But when one of them posted these comments (below), I had to show them to you.

Here’s the thread. Who can spot the mistakes?

Just for fun, I bolded some of the most….“interesting” comments.

[ORIGINAL QUESTION IS INNOCENTLY ASKED BY SOMEONE]

“Dumb question, as I literally know nothing about stock or savings: isn’t it generally a bad idea to put 100% of your long term money in any one place?”

[NOW, THE RESPONSES BEGIN]

“Isn’t it stupid to just to have one job, one car, be a citizen of one country, have one house and one family. I mean really – one must diversify. What would you do if you lost any one of those?

No, it’s not stupid to concentrate wealth. Problems only arise when you do it stupidly, like buying too big a house, being part of the wrong family, living in the wrong country or buying an unsafe car.

Diversification does not reduce risk but it cuts your returns in half. All correlations go to one in a crisis and you can’t hedge the end of the world.

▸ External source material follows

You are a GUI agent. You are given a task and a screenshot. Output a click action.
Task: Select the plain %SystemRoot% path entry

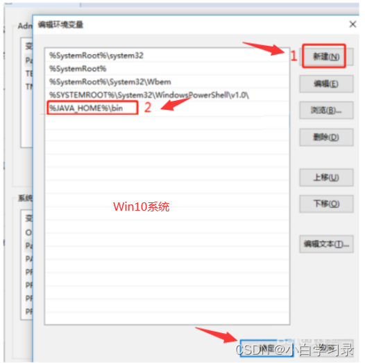coord(167,69)
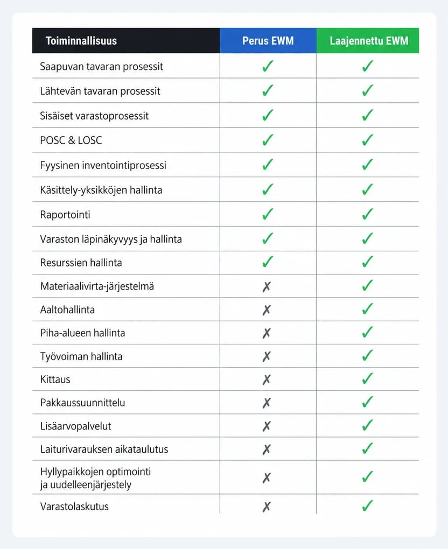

Note: To all downvoters – putting all your eggs in multiple baskets does not protect you from an asteroid impact any more than a person with all eggs in one basket.

People who think diversification makes them safe are frankly wrong.”

[I STOPPED CHOKING LONG ENOUGH TO CONTINUE READING ON. HE CONTINUED…]

“If you want to diversify you need to actually buy reverse correlated assets. So go ahead – hedge with options, hedge with futures, hedge with shorting the indices.

But don’t think buying disparate companies protects you – it doesn’t.

I fully understand the arguments for diversification. Just like I fully understand CAPM, modern portfolio theory and the assumption that var=risk.

But it’s all bullshit. Why are you investing in companies that have that risk? If you understand which companies return higher returns – why aren’t you all in on them?

It’s bloody hard to find good companies and when you do – why on earth would you diversify into their worse off counterparts? You need to have heavy concentration in great companies where you are perfectly fine having a 10 year hold on at the right price.”

[I CANNOT STOP READING NOW]

Risk and return are not correlated. There are risks and there are returns. See AAA bonds during GFC. Great businesses are great companies at reasonable prices not overvalued growth stocks.

Most of modern economic and finance theory is based on fundamentally broken models of risk and return.

[MORE]

Diversification doesn’t work. It not only leaves your risk essentially the same in case of catastrophic market failure (see GFC/debt crisis – bonds are safe RIGHT?).

It also cuts your returns in half and brings you down along with everyone else – and gives you a false sense of security – nothing is safe – not even shorting the world (end of the world/counter party/regulatory risks).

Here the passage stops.